HTML¶
fpdf2
supports basic rendering from HTML.
This is implemented by using html.parser.HTMLParser
from the Python standard library. The whole HTML 5 specification is not supported, and neither is CSS, but bug reports & contributions are very welcome to improve this. cf. Supported HTML features below for details on its current limitations.

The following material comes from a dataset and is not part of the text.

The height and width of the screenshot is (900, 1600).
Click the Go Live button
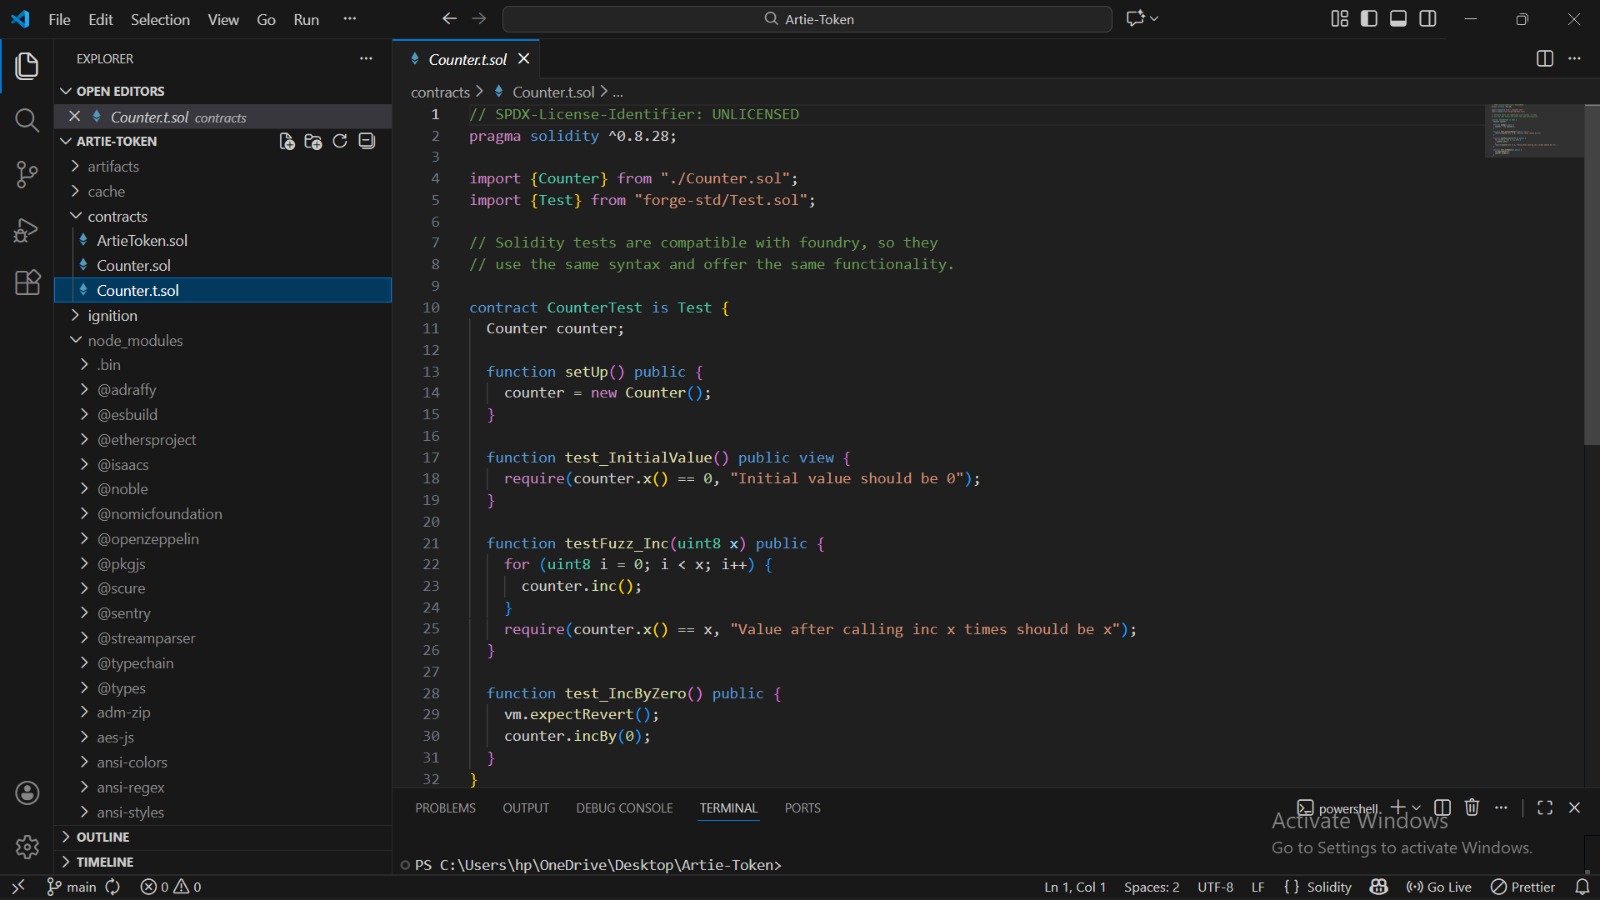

For a more robust & feature-full HTML-to-PDF converter in Python, you may want to check Reportlab (or xhtml2pdf based on it), WeasyPrint or borb.
write_html usage example¶
HTML rendering requires the use of FPDF.write_html()
:
from fpdf import FPDF
pdf = FPDF()
pdf.add_page()
pdf.write_html("""
<dl>
<dt>Description title</dt>
<dd>Description Detail</dd>
</dl>
<h1>Big title</h1>
<section>
<h2>Section title</h2>
<p><b>Hello</b> world. <u>I am</u> <i>tired</i>.</p>
<p><a href="https://github.com/py-pdf/fpdf2">py-pdf/fpdf2 GitHub repo</a></p>
<p align="right">right aligned text</p>
<p>i am a paragraph <br>in two parts.</p>
<font color="#00ff00"><p>hello in green</p></font>
<font size="7"><p>hello small</p></font>
<font face="helvetica"><p>hello helvetica</p></font>
<font face="times"><p>hello times</p></font>
</section>
<section>
<h2>Other section title</h2>
<ul type="circle">
<li>unordered</li>
<li>list</li>
<li>items</li>
</ul>
<ol start="3" type="i">
<li>ordered</li>
<li>list</li>
<li>items</li>
</ol>
<br>
<br>
<pre>i am preformatted text.</pre>
<br>
<blockquote>hello blockquote</blockquote>
<table width="50%">
<thead>
<tr>
<th width="30%">ID</th>
<th width="70%">Name</th>
</tr>
</thead>
<tbody>
<tr>
<td>1</td>
<td>Alice</td>
</tr>
<tr>
<td>2</td>
<td>Bob</td>
</tr>
</tbody>
</table>
</section>
""")
pdf.output("html.pdf")
Styling HTML tags globally¶
New in 2.7.9
The style of several HTML tags (<a>
, <blockquote>
, <code>
, <pre>
, <h1>
, <h2>
, <h3>
...) can be set globally, for the whole HTML document, by passing tag_styles
to FPDF.write_html()
:
from fpdf import FPDF, FontFace
pdf = FPDF()
pdf.add_page()
pdf.write_html("""
<h1>Big title</h1>
<section>
<h2>Section title</h2>
<p>Hello world!</p>
</section>
""", tag_styles={
"h1": FontFace(color="#948b8b", size_pt=32),
"h2": FontFace(color="#948b8b", size_pt=24),
})
pdf.output("html_styled.pdf")
Similarly, the indentation of several HTML tags (<blockquote>
, <dd>
, <li>
) can be set globally, for the whole HTML document, by passing tag_styles
to FPDF.write_html()
:
from fpdf import FPDF, TextStyle
pdf = FPDF()
pdf.add_page()
pdf.write_html("""
<dl>
<dt>Term</dt>
<dd>Definition</dd>
</dl>
<blockquote>
Lorem ipsum dolor sit amet, consectetur adipiscing elit. Sed non risus.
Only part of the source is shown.